Eugenius De Pruyssenaere van de Woestijne 1826 + 1864.
De naam van dezen Belgischen reiziger, geboren te IJperen in 1826, verdient eene eervolle plaats op de rol der hedendaagsche ontdekkingsreizers. Zulks in het licht te stellen, ondernam de geleerde Julius de Petit, bewaarder der koninklijke bibliotheek, te Brussel, in eene onlangs verschenen verhandeling.
E. De Pruyssenaere was advocaat, vervolgens lid van het parket van den procureur-generaal bij het hof van beroep te Gent in 1852, doch liet weldra deze betrekking varen om gevolg te geven aan den zucht, die hem tot de studie der wetenschappen en tot de onderneming van groote reizen dreef. Na een tamelijk lang verblijf in Griekenland, Palestina en Egypte, doorkruiste hij Afrika in alle richtingen. Hij bereisde Abyssinië en den Witten Nijl, hield zich te Khartoem op en doorvorschte de omstreken van Gondokoro. Onze reiziger heeft talrijke schriften nagelaten, die bewijzen dat hij een verdienstelijk natuurkundige was.
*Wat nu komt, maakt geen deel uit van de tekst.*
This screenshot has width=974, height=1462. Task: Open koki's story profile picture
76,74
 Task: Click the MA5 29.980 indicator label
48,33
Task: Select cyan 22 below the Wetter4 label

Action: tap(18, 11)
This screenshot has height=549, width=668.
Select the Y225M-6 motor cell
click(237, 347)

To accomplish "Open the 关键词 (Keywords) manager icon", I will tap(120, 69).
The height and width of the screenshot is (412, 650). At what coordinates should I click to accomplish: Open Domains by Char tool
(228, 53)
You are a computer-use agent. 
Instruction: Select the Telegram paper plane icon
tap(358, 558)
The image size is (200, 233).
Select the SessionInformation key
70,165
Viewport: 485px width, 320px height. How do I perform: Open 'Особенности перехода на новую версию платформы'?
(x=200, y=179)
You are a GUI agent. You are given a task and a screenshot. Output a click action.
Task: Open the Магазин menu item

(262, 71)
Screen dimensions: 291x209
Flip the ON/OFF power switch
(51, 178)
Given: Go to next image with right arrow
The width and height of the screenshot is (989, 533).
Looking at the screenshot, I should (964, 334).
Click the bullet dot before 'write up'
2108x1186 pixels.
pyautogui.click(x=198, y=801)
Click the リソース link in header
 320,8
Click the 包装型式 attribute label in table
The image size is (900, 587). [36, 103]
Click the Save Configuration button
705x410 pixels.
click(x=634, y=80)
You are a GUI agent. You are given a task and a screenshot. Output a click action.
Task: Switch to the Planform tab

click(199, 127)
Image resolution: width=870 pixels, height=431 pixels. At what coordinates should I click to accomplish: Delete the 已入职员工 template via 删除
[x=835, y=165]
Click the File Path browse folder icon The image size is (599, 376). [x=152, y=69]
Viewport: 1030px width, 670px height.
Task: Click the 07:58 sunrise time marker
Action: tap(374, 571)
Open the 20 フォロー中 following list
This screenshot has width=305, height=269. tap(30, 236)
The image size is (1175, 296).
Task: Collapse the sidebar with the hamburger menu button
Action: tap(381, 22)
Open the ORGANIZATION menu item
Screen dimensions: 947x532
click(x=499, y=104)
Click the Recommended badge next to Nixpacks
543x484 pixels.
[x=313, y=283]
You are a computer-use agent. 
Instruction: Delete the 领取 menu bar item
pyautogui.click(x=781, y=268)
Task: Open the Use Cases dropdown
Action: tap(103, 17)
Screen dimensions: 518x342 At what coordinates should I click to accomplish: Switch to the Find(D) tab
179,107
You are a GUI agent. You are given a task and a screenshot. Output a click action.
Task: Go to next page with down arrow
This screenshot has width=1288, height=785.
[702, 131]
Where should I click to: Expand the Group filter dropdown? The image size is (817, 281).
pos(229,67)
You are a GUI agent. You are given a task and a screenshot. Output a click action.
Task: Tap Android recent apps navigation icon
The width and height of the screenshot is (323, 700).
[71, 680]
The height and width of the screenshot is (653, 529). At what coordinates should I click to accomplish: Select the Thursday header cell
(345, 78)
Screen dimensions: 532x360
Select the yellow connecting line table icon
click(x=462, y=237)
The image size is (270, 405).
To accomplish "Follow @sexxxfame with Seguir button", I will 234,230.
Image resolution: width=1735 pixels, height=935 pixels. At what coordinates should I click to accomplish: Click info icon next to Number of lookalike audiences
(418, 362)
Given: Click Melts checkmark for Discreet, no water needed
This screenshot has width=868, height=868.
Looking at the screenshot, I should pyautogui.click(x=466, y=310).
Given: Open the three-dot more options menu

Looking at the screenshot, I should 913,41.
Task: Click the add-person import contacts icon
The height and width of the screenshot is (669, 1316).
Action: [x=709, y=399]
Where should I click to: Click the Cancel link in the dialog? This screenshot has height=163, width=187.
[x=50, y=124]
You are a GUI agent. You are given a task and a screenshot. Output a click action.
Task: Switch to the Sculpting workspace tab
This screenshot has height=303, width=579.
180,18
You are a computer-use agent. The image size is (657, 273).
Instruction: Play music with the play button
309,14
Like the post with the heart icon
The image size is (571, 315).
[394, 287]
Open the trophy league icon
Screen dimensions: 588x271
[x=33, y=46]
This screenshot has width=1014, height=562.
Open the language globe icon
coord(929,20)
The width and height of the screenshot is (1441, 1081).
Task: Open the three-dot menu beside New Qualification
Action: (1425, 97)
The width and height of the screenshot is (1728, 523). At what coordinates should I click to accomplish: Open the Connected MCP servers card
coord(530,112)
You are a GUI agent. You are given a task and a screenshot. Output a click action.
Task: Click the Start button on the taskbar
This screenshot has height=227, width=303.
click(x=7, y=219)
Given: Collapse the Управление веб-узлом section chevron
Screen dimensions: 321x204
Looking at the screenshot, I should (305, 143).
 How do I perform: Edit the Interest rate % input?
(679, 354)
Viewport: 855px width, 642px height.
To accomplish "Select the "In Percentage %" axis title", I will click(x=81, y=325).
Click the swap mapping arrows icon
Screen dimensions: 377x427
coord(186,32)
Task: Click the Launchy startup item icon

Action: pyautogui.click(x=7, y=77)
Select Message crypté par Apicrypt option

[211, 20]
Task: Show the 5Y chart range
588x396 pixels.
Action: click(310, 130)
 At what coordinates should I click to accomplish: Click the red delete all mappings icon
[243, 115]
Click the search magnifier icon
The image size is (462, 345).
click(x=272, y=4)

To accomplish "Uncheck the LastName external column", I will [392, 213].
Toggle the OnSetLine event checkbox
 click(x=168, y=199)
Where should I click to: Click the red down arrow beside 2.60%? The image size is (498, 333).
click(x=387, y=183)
De heer de Petit roemt sommige van De Pruyssenaere's beschrijvingen als waren het bladzijden uit van Humboldts Kosmos, waarmede hij zegt dat zij zegevierend de vergelijking kunnen doorstaan.
De Pruyssenaere sprak en schreef de Nederlandsche, Fransche, Engelsche en Duitsche talen, het oude en hedendaagsche Grieksch, Latijn en Italiaansch, benevens de Arabische taal. Al zijne tochten werden door hem op eigene kosten ondernomen.
Op 15 December 1864, toen hij zich tot eene derde groote reis uitrustte, werd hij te Kartog, bij Khartoem, door eene kwaadaardige koorts aangetast, welke hem, na eenige uren lijdens, in het land bracht, vanwaar niemand terugkeert. Hij liet eene 16-jarige weduwe achter, eene vrijgemaakte gedoopte slavin, die hij onder den naam van Amina Mariam tot vrouw had genomen.